So after a trip to Bunnings I got some pipe and fittings and sprayed them with blackboard paint.
I then got the fibre to attach to this.
My problem is when I went to the local electronics store to get the LED and battery pack. I was told by staff that I would need to put a resistor or capacitor in between them.
Can someone that has some electronics expertise tell me if this is correct?
I would not know I thought that I could just attach the LED to the wires coming from the battery pack.
I have attached some photos of the pipe. I went for pipe as I could house the parts inside and easy access to them
Cheers
Ian

Kal
24-07-2008, 08:07 PM
You will need a resister, and there are some web pages like this one (http://led.linear1.org/1led.wiz) which will help you calculate what size resister you will need

MrB
24-07-2008, 08:10 PM
Yes you will need a current limiting resistor to stop the LED from frying.

to calculate:
Resistor(ohms) = (Battery voltage - LED voltage) / LED current (in amps)

example: if using a 12v battery and a 2.5v 20mA led:
(12-2.5)/ 0.02A = 475 ohms.... the closest resistor value in the E12 series will be 470 ohms.

The E12 series(DSE have them) have multiples of the following:
1.0, 1.2, 1.5, 1.8, 2.2, 2.7, 3.3, 3.9, 4.7, 5.6, 6.8, 8.2

eg, 0.18(0R18), 1.8(1R8), 18, 180, 1800(1k8), 18k, 180k etc etc (R= Ohms, k = kiloOhms)

At 12v supply and 20mA, the resistor will be pretty close to it's power limit (1/4 Watt),
Power is voltage (dropped thru resistor) x current used, eg (12-2.5) * 0.02A = 0.2Watts

Two resistors in parallel will share the load, so two 1k 1/4W resistors in parallel will handle 0.5watts(1/4W * 2)and will have a resistance of 500 Ohms(1k / 2)

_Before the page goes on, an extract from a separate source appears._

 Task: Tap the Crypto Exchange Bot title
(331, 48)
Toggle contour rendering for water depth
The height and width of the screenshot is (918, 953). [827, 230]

Hope that helps, just ask for more info if it's as clear as mud :D

miki63au
24-07-2008, 08:25 PM
It's may be not relevant for your project, but I had the idea for a artificial star for a long time. Too many projects, no time to make it...
Here how I would do it;
the size is important, so get a piece of fiberglass. Put it in a box folded
back from a collector to a black piece of sheet. The collector could be a lens or a mirror at 45 deg. The contraption can be very small.
The benefit of this is that it's passive. You just place it 20m away and put your laser pointer at the scope finder bracket. Aim at the collector and the
fiber glass will guide the light to a small point of light. You can live the passive box there, not need to go and switch on and off...
what you think?

Roger Davis
25-07-2008, 07:36 AM
Depends upon the size of the fibreglass. You'd be better off with a piece of fibre optic of known numerical aperture. Holes in aluminium foil are cheaper to produce!

Omaroo
25-07-2008, 06:22 PM
Absolutely!!! A single STRAND of fibre optic cable is what you want because it has a very round end. Our artificial star, with a single F/O strand looks like a planet through a telescope from 50 metres away at night. I've seen people try and use a bare LED glued through a hole in the side of a box, but I can't imagine how large a whole LED would appear... it'd be unusable IMHO. I've also tried the old pinprick in the aluminium foil trick and it was very successful.

gbeal
25-07-2008, 06:33 PM
I too used a normal LED, and pin=pricked the alloy foil, experimentation is required.
No resistor for me, simple LED and battery (2xAA).
Gary

citivolus
30-07-2008, 11:06 PM
Another option is a cheap ~10mm eyepiece located 30cm or so from the LED. I used plastic irrigation pipe to build one like this quite successfully, with the LED at one end and the eyepiece at the other. A Meade 9.4mm Plossl that otherwise never sees use fits snugly on the end, giving an effective aperture size well under the resolving limit for my telescope at 50m. I threw a few baffles in the tube to clean up the internal reflections.